Without testing, I think that a signed char argument satisfies and unsigned 
char formal parameter, but that &signed char does not satisfy unsigned char *.

There is some C messiness around char signage. I think on most platforms char 
is kind of the same as signed char, but not exactly the same. On Z a char is 
kind of the same as an unsigned char, but not exactly the same.
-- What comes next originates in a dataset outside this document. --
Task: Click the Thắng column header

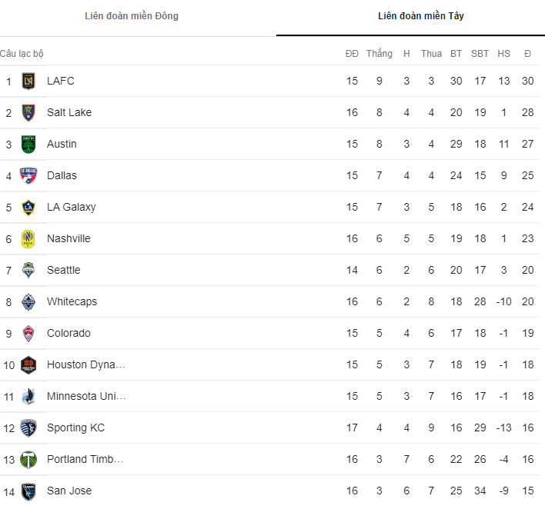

I am obviously 
fuzzy on the exact details, and no doubt someone will be happy to set me 
straight.

Charles


-----Original Message-----
From: IBM Mainframe Discussion List [mailto:IBM-MAIN@LISTSERV.UA.EDU] On Behalf 
Of Paul Gilmartin
Sent: Sunday, April 26, 2020 2:14 PM
To: IBM-MAIN@LISTSERV.UA.EDU
Subject: Re: XL C\C ++ sizeof of datatypes

On Sun, 26 Apr 2020 12:58:57 -0700, Charles Mills wrote:

>+1
>
>Or RTFKC:
>https://www.ibm.com/support/knowledgecenter/en/SSLTBW_2.1.0/com.ibm.zos.v2r1.cbclx01/zos_supporting_ansi_iso_standards.htm
>
Where I read:

Equivalent type of char: signed char, unsigned char, or user-defined:
    The default for char is unsigned

My experience, long ago, is that these are distinct types: C/C++ reported
a syntax error for formal parameter (char *), actual parameter (unsigned
char * ).  It's not what it means; it's what it's called.

Sequence of white-space characters (excluding the new-line):
    Any spaces or comments in the source program are interpreted as one space.

This may have some contention with historic use of comments as concatenators.
E.g. something like writing foo/* */bar for foobar.

The result of converting an integer from a shorter signed integer:
    The lowest 2 bytes of the integer are used to represent the short int.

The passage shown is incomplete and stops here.